- _Work item_:
Leave out the pictures, then return the records word for word.
┌─ Material provided
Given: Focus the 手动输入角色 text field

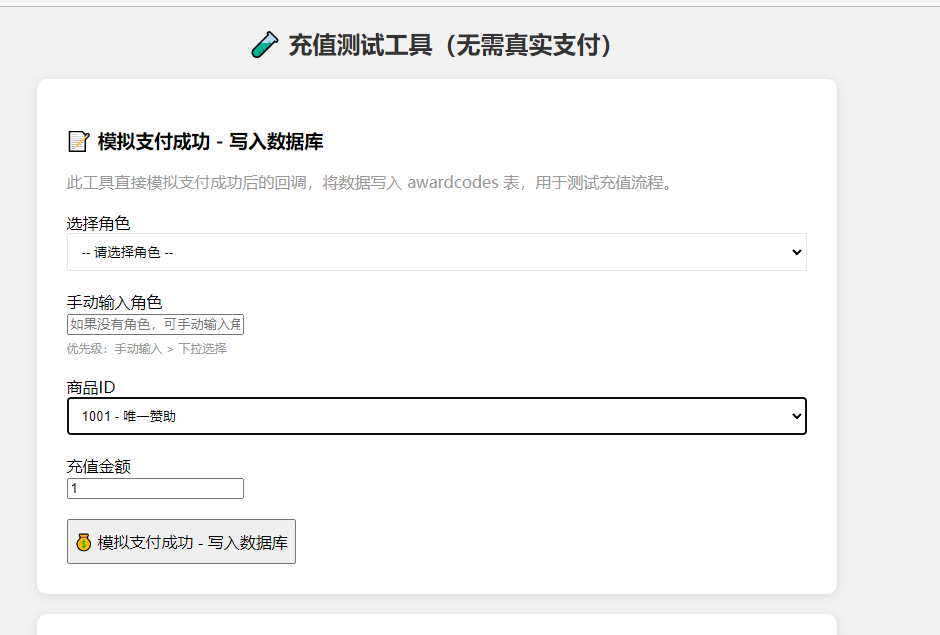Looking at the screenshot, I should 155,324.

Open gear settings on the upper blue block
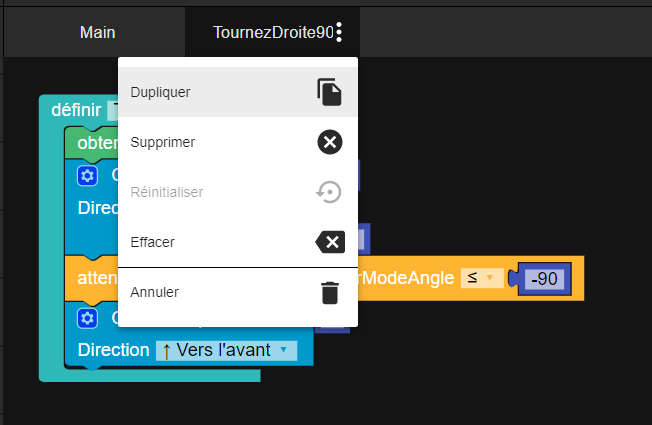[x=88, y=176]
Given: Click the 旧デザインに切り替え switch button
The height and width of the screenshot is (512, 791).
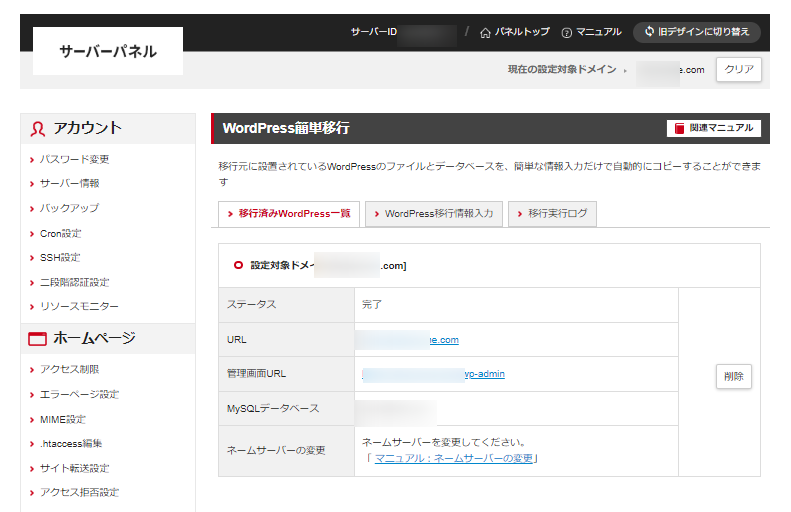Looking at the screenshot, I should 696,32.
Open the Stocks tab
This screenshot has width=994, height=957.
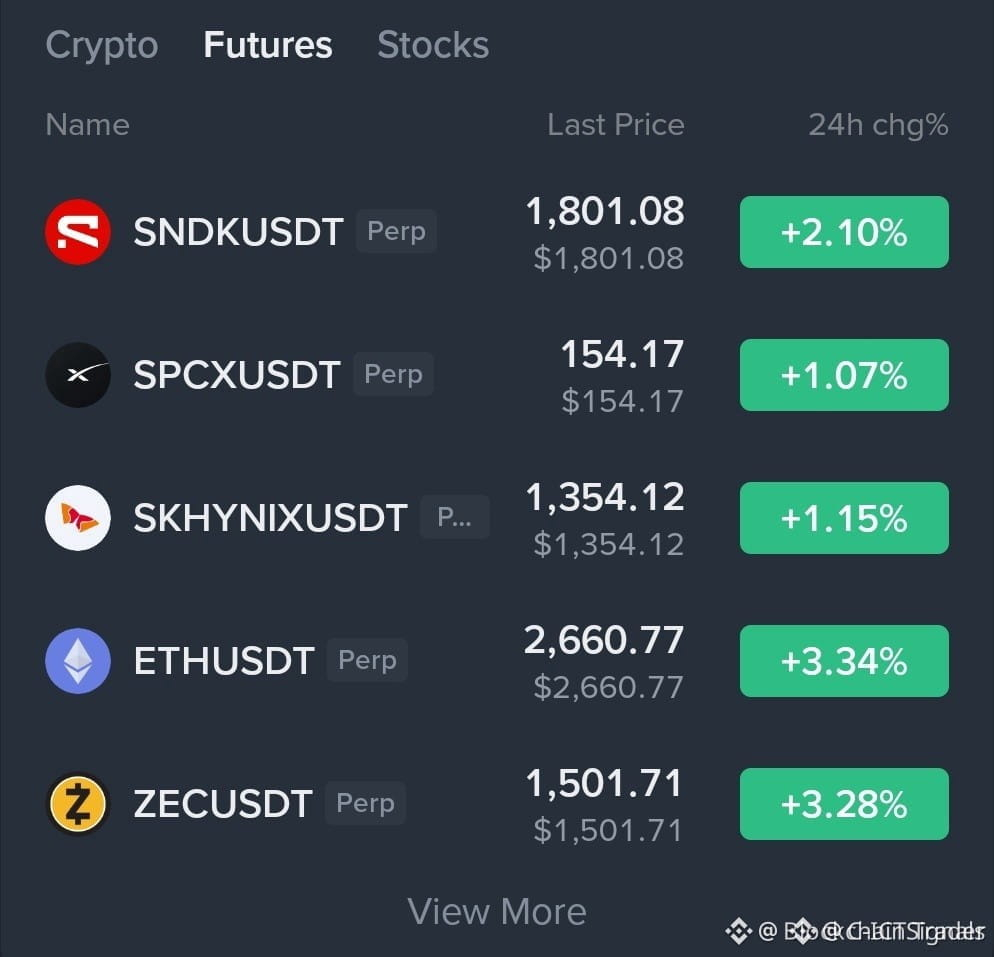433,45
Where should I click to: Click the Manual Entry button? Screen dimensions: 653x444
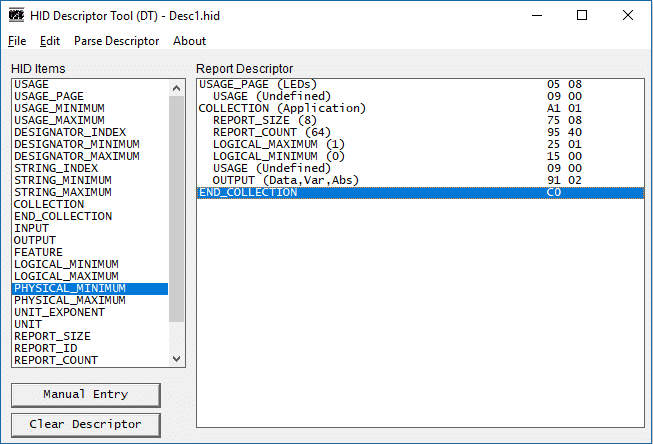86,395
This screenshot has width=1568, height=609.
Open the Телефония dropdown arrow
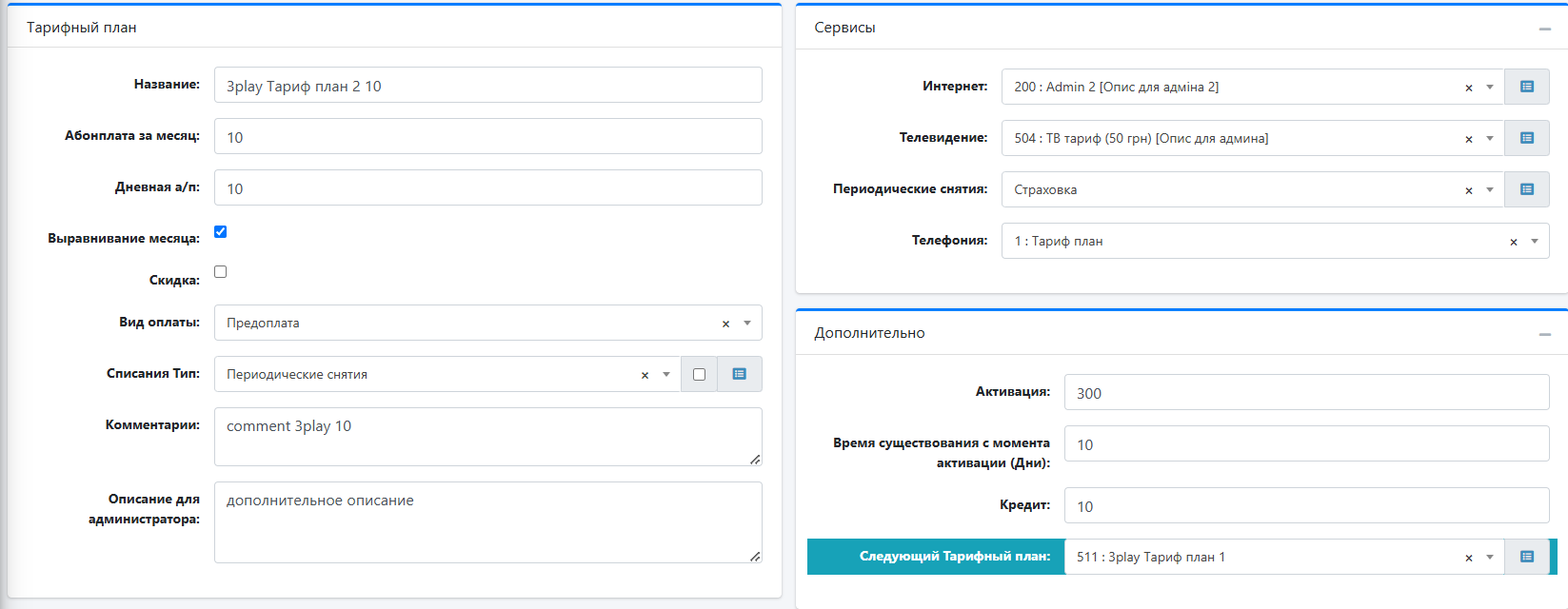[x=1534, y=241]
└─
- _Exercise solution_:
Given: Focus the 手动输入角色 text field

Looking at the screenshot, I should 155,324.

Open gear settings on the upper blue block
[x=88, y=176]
Given: Click the 旧デザインに切り替え switch button
The height and width of the screenshot is (512, 791).
Looking at the screenshot, I should 696,32.
Open the Stocks tab
This screenshot has width=994, height=957.
433,45
Where should I click to: Click the Manual Entry button? Screen dimensions: 653x444
86,395
This screenshot has width=1568, height=609.
Open the Телефония dropdown arrow
[x=1534, y=241]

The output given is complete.